Public Funding for Dole UK Limited

Flavour is a complex trait under large environmental and seasonal effects which already poses a challenge to breeders and will be more problematic with extreme weather events and climate changes. Conventional breeding and selection techniques are slow and hindered by seasonal and environmental variation with QTL mapping also varying with the environment. Recent omics tools have been developed (genome scaffolds, gene expression & metaboloics data, correlation networks) that will allow us to investigate and validate links between berry flavour and its controlling factors (metabolites, genes, environment) to develop a useful model. This feasibility study aims to improve raspberry flavour by utilising omics data alongside historic genotype, phenotype, met & QTL data with novel flavour profiling research to develop new breeding models.

In the Northern Hemisphere with damper conditions, Phytophthora root rot is causing a rapid decline in raspberry plantations grown in soil and also greatly decreasing the life span of production of raspberries grown in substrate with negative environmental consequenses. Plant based resistance is the only way forward and limited material exists that consistently withstands infection with little/no symptom production.

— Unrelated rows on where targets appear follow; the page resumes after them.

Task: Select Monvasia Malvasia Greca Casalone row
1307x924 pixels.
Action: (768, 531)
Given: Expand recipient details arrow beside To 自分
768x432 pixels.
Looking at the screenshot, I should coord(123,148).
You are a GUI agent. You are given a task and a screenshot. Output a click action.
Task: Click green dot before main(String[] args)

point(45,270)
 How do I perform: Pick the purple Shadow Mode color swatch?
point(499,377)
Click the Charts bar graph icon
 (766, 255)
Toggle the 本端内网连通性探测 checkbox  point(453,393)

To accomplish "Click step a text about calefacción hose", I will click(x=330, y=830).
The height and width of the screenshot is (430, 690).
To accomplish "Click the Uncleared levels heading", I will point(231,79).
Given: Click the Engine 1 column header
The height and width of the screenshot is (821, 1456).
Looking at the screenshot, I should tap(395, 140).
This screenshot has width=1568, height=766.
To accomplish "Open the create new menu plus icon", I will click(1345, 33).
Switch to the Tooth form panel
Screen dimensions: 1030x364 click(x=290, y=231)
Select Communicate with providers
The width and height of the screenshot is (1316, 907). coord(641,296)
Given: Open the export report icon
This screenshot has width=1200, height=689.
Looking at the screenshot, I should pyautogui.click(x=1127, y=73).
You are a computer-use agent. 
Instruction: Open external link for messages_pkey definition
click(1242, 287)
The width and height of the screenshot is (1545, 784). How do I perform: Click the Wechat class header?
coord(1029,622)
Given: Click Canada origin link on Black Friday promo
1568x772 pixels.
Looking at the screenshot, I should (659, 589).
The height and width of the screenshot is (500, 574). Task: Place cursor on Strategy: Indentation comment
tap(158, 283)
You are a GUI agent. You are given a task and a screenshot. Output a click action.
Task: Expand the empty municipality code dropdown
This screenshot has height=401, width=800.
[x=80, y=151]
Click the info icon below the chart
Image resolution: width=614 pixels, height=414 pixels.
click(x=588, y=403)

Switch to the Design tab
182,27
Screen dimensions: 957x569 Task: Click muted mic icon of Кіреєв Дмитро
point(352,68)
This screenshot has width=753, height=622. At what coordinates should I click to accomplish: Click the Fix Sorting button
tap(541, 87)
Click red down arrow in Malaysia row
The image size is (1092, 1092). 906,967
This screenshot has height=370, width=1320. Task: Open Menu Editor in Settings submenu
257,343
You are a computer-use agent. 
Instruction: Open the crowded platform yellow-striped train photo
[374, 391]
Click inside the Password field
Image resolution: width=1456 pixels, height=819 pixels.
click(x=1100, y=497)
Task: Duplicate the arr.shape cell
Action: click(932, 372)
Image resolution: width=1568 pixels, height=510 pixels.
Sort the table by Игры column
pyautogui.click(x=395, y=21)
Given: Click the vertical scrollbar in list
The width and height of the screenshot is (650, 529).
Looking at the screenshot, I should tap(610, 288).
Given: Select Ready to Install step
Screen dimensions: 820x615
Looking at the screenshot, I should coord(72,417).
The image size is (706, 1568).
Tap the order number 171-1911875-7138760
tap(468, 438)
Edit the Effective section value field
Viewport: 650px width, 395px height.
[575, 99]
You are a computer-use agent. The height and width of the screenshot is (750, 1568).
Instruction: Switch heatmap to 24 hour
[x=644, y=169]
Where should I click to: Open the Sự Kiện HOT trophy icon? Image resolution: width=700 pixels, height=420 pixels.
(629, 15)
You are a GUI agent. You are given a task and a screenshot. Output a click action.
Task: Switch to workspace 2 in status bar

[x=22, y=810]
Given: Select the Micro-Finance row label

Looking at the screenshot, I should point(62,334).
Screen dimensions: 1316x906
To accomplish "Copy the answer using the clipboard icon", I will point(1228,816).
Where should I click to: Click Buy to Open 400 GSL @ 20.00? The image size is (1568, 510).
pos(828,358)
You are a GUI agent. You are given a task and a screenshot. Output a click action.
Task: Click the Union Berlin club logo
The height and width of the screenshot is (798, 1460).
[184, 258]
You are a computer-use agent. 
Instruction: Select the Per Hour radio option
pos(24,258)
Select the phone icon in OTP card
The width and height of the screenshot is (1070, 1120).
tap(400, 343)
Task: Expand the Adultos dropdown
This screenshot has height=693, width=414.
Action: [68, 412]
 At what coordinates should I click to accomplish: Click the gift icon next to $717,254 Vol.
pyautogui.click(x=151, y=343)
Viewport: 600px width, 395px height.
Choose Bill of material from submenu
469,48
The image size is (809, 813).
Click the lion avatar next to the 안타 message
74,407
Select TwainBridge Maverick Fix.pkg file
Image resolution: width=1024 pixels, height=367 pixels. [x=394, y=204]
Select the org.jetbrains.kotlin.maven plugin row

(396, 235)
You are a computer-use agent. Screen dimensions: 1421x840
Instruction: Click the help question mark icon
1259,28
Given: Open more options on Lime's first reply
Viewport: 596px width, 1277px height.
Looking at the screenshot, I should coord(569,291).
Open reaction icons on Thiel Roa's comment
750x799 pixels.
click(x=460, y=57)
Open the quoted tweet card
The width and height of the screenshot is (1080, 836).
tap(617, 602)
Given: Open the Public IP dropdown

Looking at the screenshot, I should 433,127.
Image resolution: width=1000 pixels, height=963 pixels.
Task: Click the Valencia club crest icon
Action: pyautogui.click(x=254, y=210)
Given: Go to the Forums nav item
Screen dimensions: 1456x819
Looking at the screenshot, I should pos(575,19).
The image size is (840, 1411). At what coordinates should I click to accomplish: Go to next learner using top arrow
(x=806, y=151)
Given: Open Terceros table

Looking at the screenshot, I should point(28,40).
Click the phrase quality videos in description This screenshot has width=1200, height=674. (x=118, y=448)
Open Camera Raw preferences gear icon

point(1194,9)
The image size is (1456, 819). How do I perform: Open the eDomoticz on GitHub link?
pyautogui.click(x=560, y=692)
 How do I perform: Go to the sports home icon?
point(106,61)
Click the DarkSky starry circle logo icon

The development of gene based techniques offers an opportunity to identify genes that have a significant role in this plant-pathogen interaction to determine the mechanisms of resistance and develop novel strategies of protection including breeding. How both resistant and susceptible varieties respond at the level of gene expression and how the pathogen responds to the differing phenotypes will identify gene markers and allow strategies for control to be developed.

There has been increased demand for blueberries in recent years fuelled in part because of their many recognised health benefits. Development of new blueberry cultivars with high fruit and nutritional quality combined with early and late ripening and appropriate climatic adaptation is needed. With the availability of more genomic resources, marker-assisted breeding could be used in cultivar development to more efficiently combine traits for fruit and nutritional quality specific to UK climatic adaptation. This project would therefore develop pre-breeding populations and a high resolution GbS linkage map to allow the UK to develop adapted blueberry cultivars efficiently, cost effectively and in a shorter time frame than would be feasible by traditional breeding means. This would allow the UK to produce more home grown fruit for consumption to increase from the 5% UK fruit currently available.

The food retail industry is experiencing increasing demand from consumers for UK grown fresh produce and would like to substitute imports with home produce. The demand for home grown plums cannot currently be met due to unreliable and inefficient cropping systems. This collaborative project will develop integrated new technologies that will address the major existing production problems and limitations for fresh plums. The sustainable intensification of this horticultural crop will be achieved through integration of a high-density growing system with new rootstocks, varieties and manipulation of tree architecture for increased yield, coupled with protected cropping regimes and component technologies that will regulate crop load, fruit ripening and give significant season extension. This intensive and profitable growing system will enable UK growers to confidently invest in plum production, delivering substantial economic impact (>£10 m/yr) to the UK horticulture industry.

New crop varieties that can tolerate abiotic/biotic stresses are essential for maintaining crop productivity in current and future growing environments. Breeding stress-tolerant crop varieties, however, is limited by the precision and throughput of plant phenotyping. This project will develop and apply a novel tractor-mounted platform for precise and high throughput field phenotyping of plant stress responses of soft fruit crops using IRT and hyperspectral imaging. It is proposed also to assess the value of canopy imaging as an indirect indicator of abiotic and biotic root stresses. Soft fruit crops such as raspberry can experience multiple stresses in field conditions, including poor soil conditions, variable water availability, and attack by root rot pathogens and root-feeding vine weevil larvae. Phenotyping data will be linked to genetic markers to facilitate breeding of productive, stress-resistant soft fruit varieties. This novel high-throughput phenotyping platform will accelerate the development and release of productive high quality soft fruit varieties that perform well in sustainable reduced input cropping and is expected to be valuable for routine monitoring of crops and stress diagnosis.

Plums and cherries are among the favourite fruits of the consumer, but currently much of the demand is met by imported fruit. With new plum and cherry varieties and new production techniques the UK industry has the potential to increase production. However, post-harvest losses can be significant due to fungal rots and rapid loss of fruit quality. The objective of this project is to develop improved methods of managing the fruit post-harvest based on cold storage and the use of post-harvest biocontrol treatments to minimise losses due to fungal rots and to maintain fruit quality. These new control strategies post-harvest will enable growers and distributors to reduce fruit waste, extend product shelf-life, extend the marketing period and provide UK-consumers with first quality, locally produced plums and cherries for longer.